◆ **Work to complete**:
Render every line of the data below as a JSON list of strings, one string per line, omitting blank lines. Exclude the pictures from the list.

------

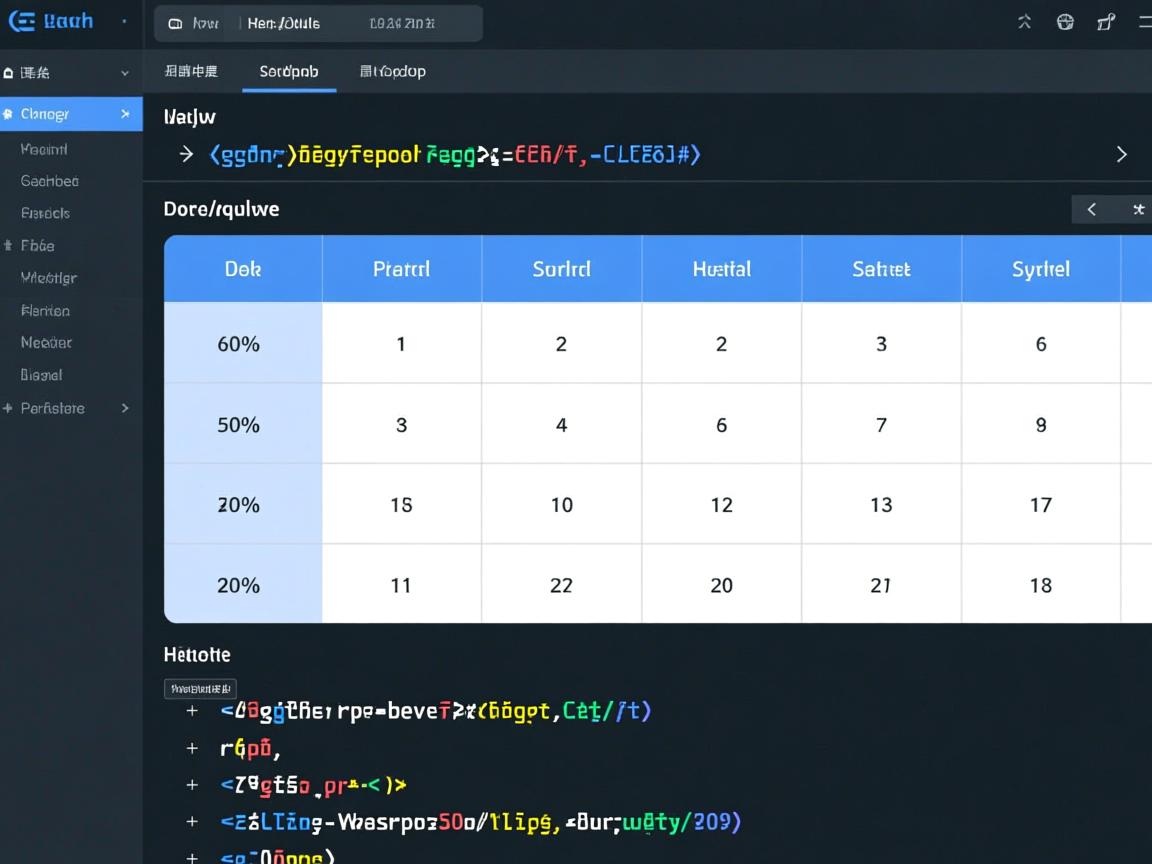This screenshot has width=1152, height=864.
Task: Expand the first code line with its plus icon
Action: coord(192,711)
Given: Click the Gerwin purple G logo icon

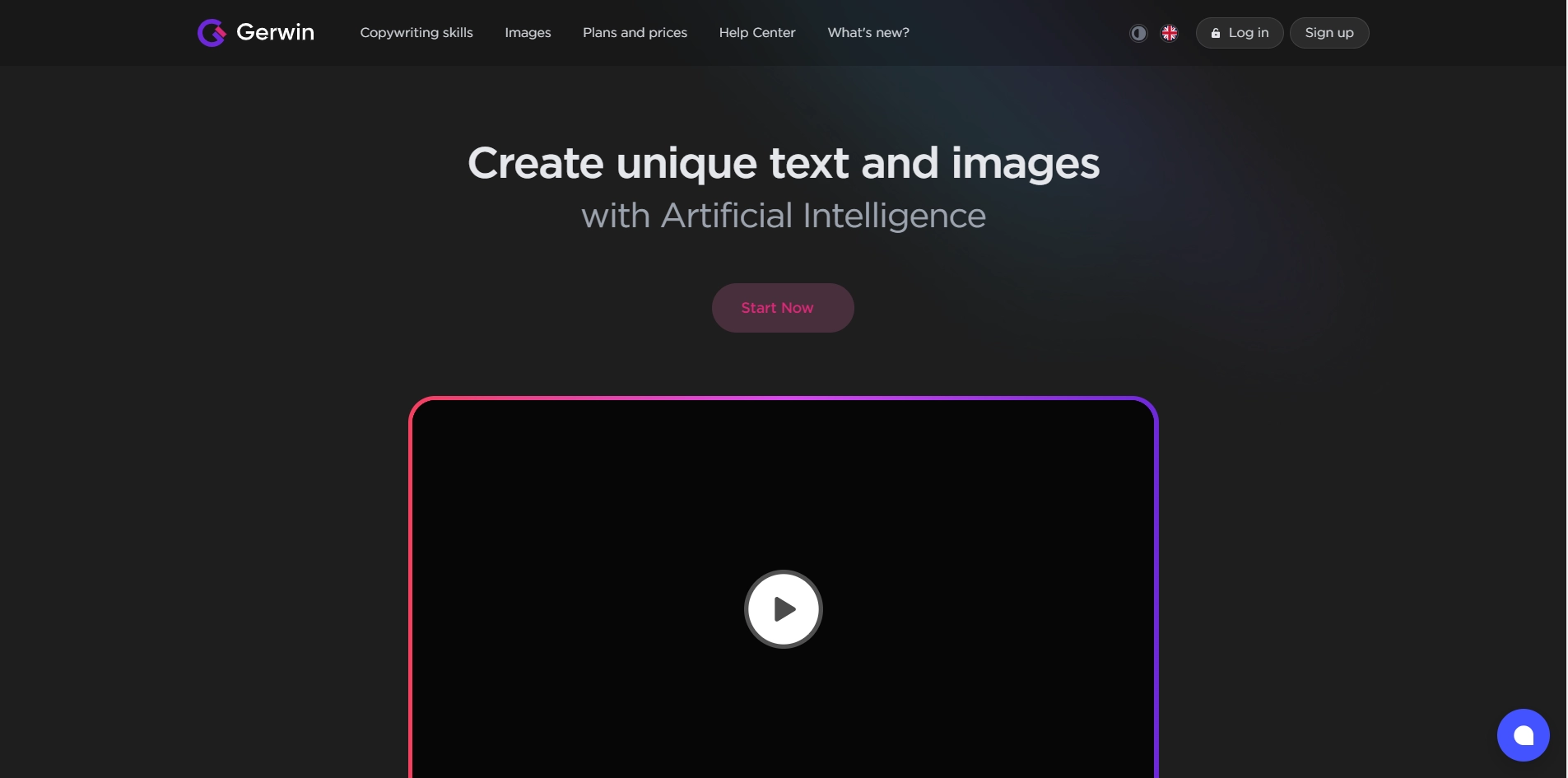Looking at the screenshot, I should pos(212,33).
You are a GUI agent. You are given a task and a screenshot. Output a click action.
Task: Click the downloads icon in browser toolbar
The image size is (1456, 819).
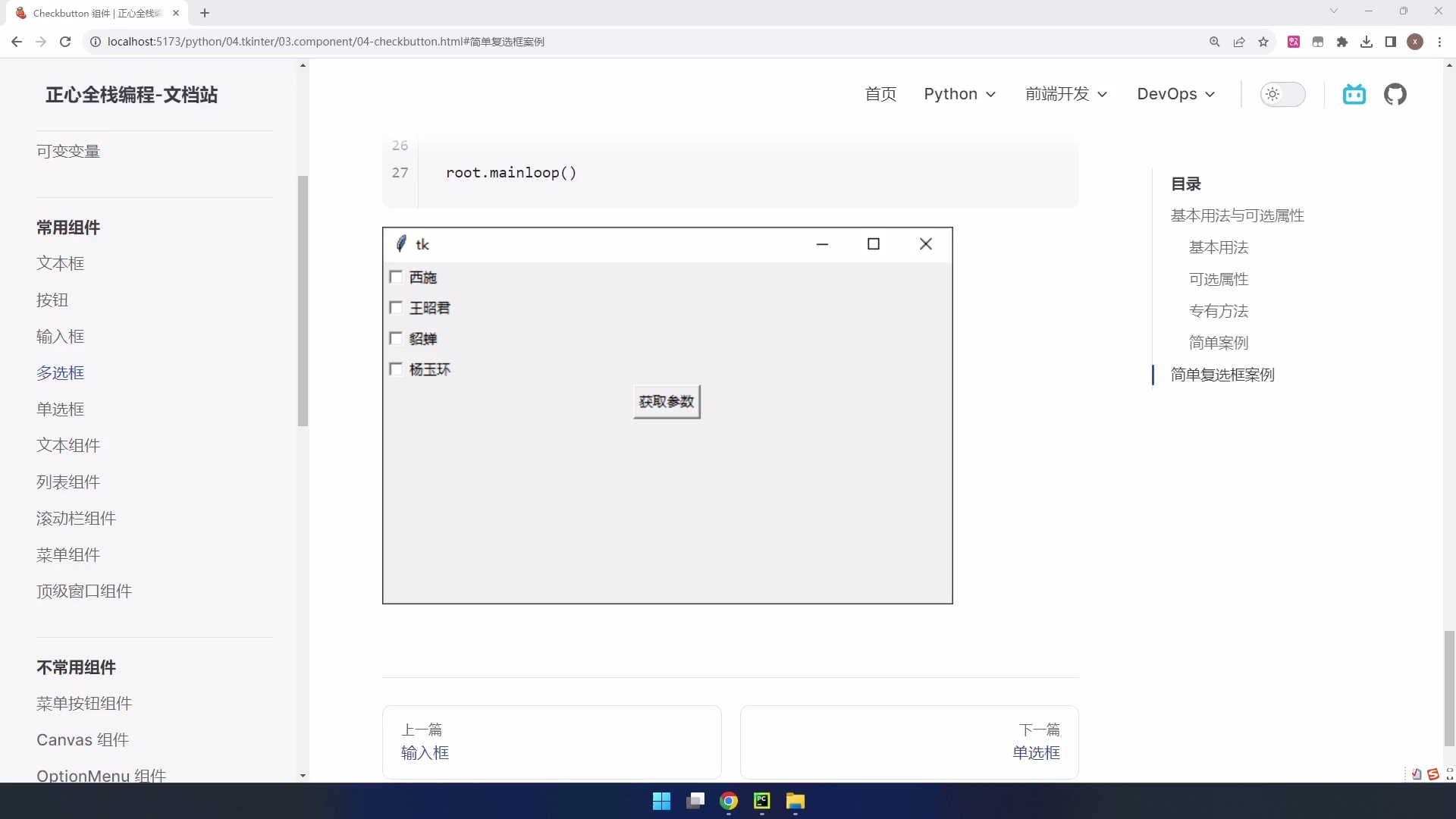coord(1367,42)
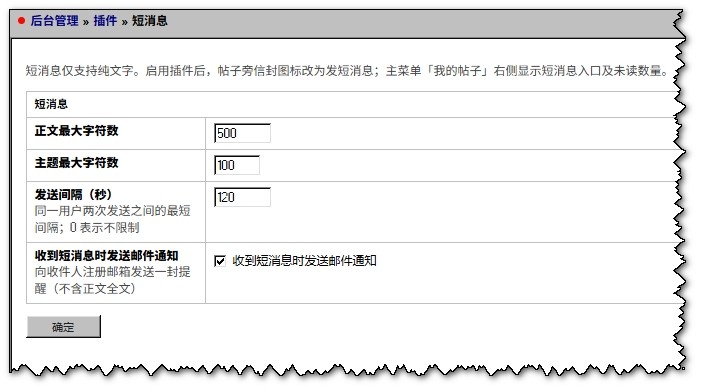Screen dimensions: 702x392
Task: Click the bold 收到短消息时发送邮件通知 row heading
Action: (107, 256)
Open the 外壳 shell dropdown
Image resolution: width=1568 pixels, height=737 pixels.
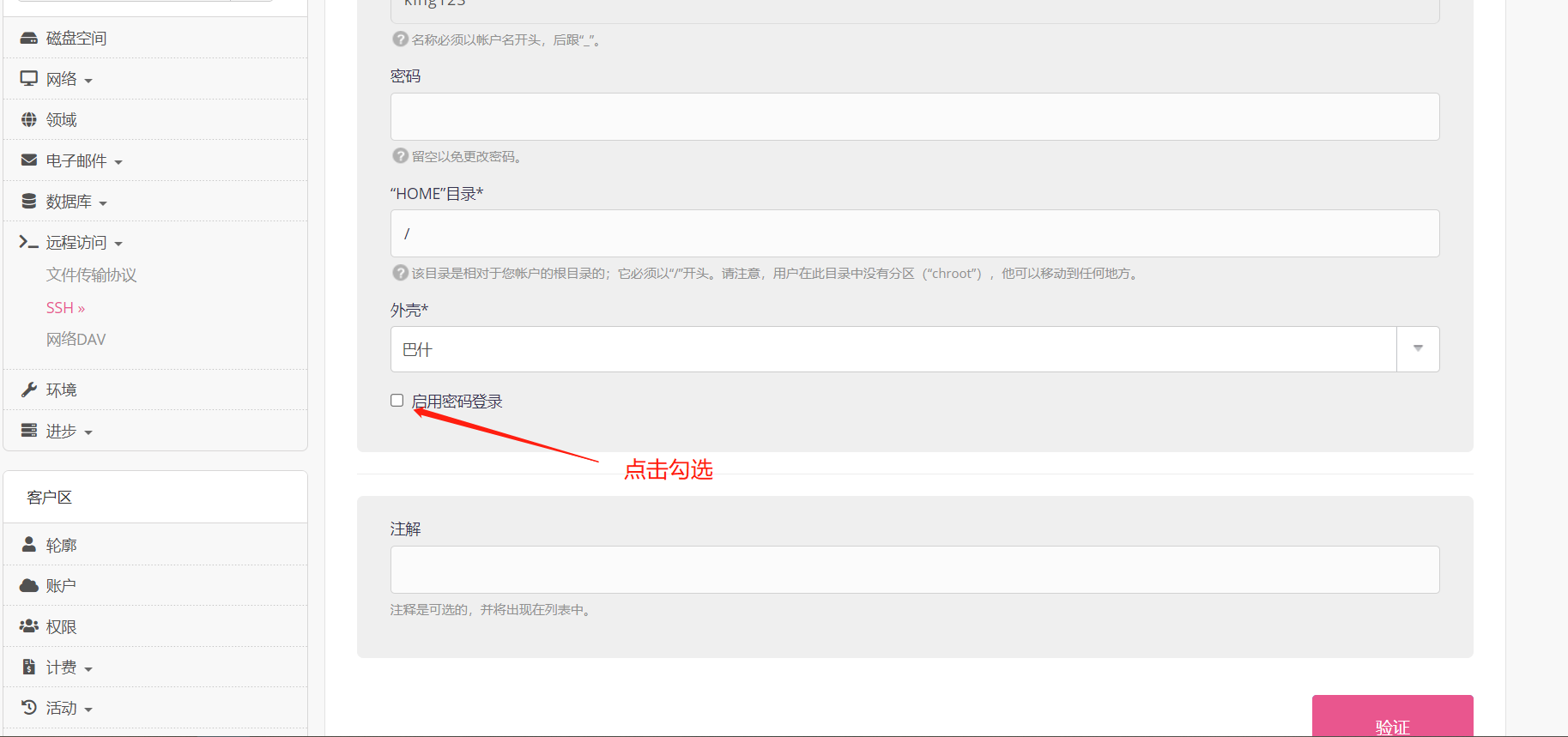click(914, 349)
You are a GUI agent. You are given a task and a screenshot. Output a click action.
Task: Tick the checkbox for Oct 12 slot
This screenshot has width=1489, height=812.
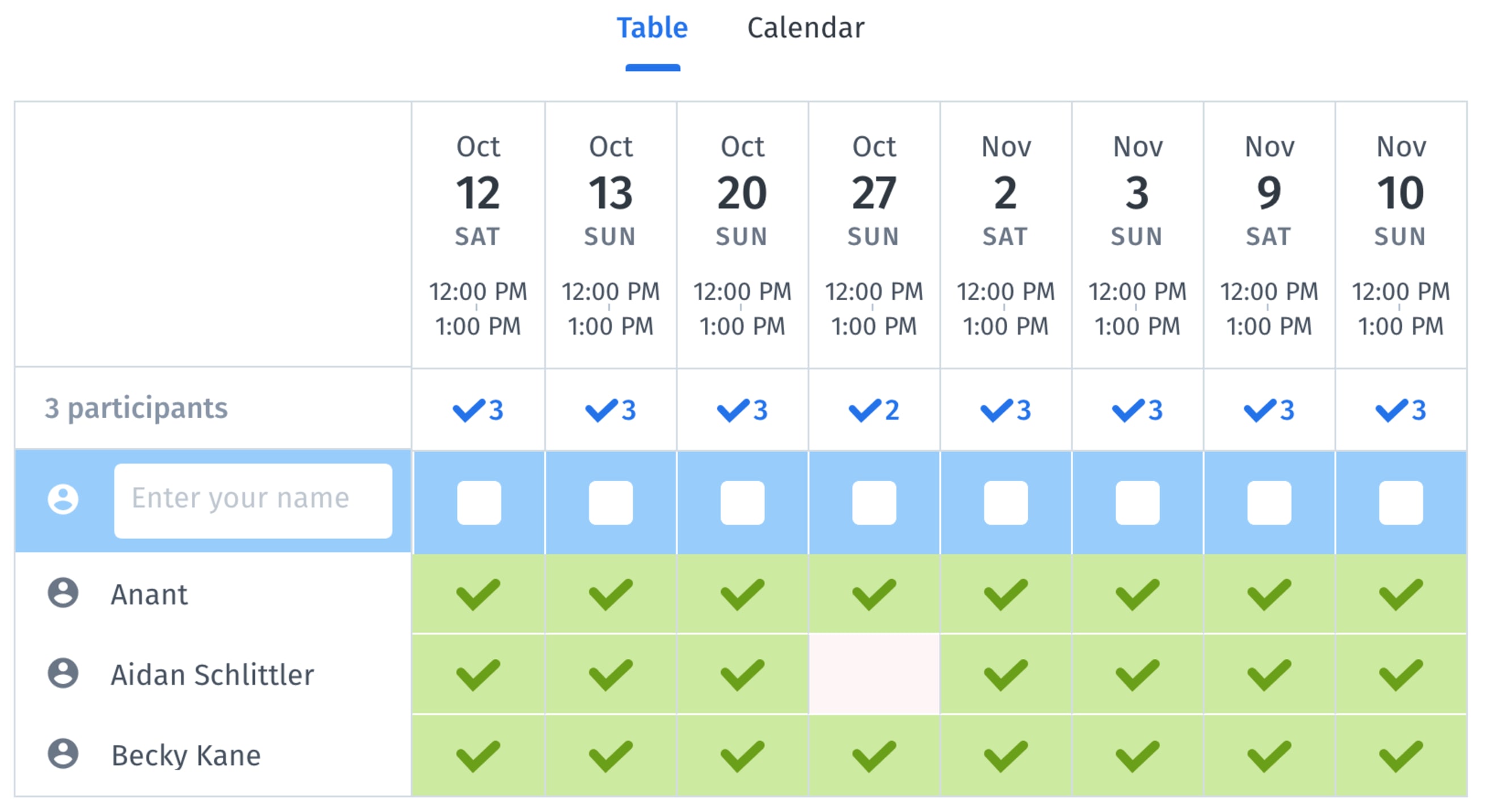[478, 503]
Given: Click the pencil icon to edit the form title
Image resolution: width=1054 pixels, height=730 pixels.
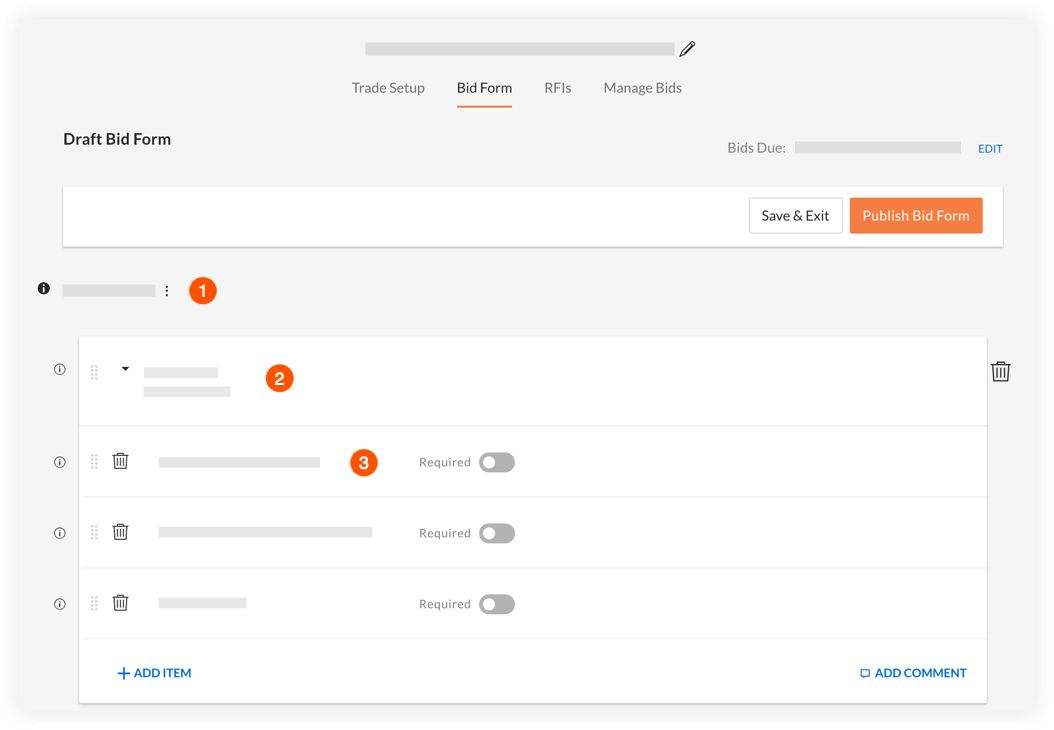Looking at the screenshot, I should [687, 47].
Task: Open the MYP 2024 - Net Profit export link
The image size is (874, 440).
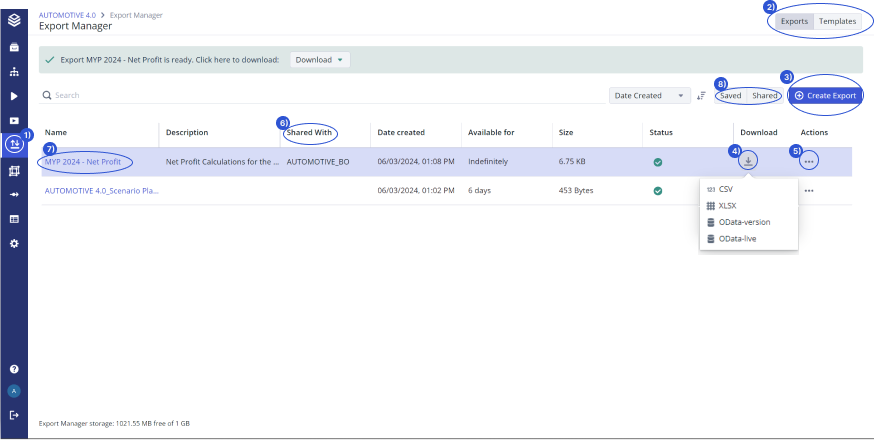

------

◆ **Completed task**:
[
  "This screenshot has width=1152, height=864.",
  "Task: Expand the first code line with its plus icon",
  "Action: coord(192,711)",
  "Given: Click the Gerwin purple G logo icon",
  "Looking at the screenshot, I should pos(212,33).",
  "You are a GUI agent. You are given a task and a screenshot. Output a click action.",
  "Task: Click the downloads icon in browser toolbar",
  "The image size is (1456, 819).",
  "coord(1367,42)",
  "Screen dimensions: 702x392",
  "Task: Click the bold 收到短消息时发送邮件通知 row heading",
  "Action: (107, 256)",
  "Open the 外壳 shell dropdown",
  "Image resolution: width=1568 pixels, height=737 pixels.",
  "click(914, 349)",
  "You are a GUI agent. You are given a task and a screenshot. Output a click action.",
  "Task: Tick the checkbox for Oct 12 slot",
  "This screenshot has width=1489, height=812.",
  "[478, 503]",
  "Given: Click the pencil icon to edit the form title",
  "Image resolution: width=1054 pixels, height=730 pixels.",
  "Looking at the screenshot, I should [687, 47].",
  "Task: Open the MYP 2024 - Net Profit export link",
  "The image size is (874, 440)."
]